Witam,
Posiadam od ok. 2,5 tygodnia. Przechodził przez Holandię więc obeszło się bez vatu i wyszło tanio.
Działa i nie jest jakoś kosmicznie głośny jak już się "dotrze", ale póki co puszcza bąbelki do akwarium i jeszcze sobie z tym nie poradziłem więc na chwilę obecną odradzam.
Co do samej piany mam mieszane uczucia. Niby pieni, dosyć mokro, ale praktycznie brak jakiejkolwiek regulacji - chociaż drgnięcie pokrętłem od powietrza powoduje całkowity brak piany.
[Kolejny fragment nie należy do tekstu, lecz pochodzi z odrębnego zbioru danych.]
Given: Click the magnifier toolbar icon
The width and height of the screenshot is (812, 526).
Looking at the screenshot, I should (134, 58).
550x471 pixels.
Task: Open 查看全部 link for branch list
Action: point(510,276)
Jakość plastiku wydaje się nawet niezła i jakoś to działa, ale generalnie raczej badziewie i bez jakiegoś "tuningu" to słaby produkt. Jeżeli sobie nie poradzę z bąbelkami to będzie całkowita wtopa.
EDIT:
W miarę gęsta gąbka w ostatniej komorze skutecznie zablokowała bąble - jest idealnie teraz ani jednego mikro bąbelka. Oryginalnie w tej komorze jest gąbka, ale taka bardzo rzadka oraz wkładka ze śmieszną ilością węgla oraz czymś w rodzaju waty/włókniny - ja to wywaliłem przed pierwszym uruchomieniem.
Za ok. miesiąc się okaże jak ze skutecznością bo mam NO3 na poziomie ok. 50 czyli masakra i póki co po nie chce spaść.
Ograniczam teraz karmienie, zwiększam podmiany i zobaczymy czy coś pomoże bo FZN-3 z siporaxem nie dało rady w kostce 30l + 2 małe błazenki. Teraz się okaże czy ten odpieniacz da radę.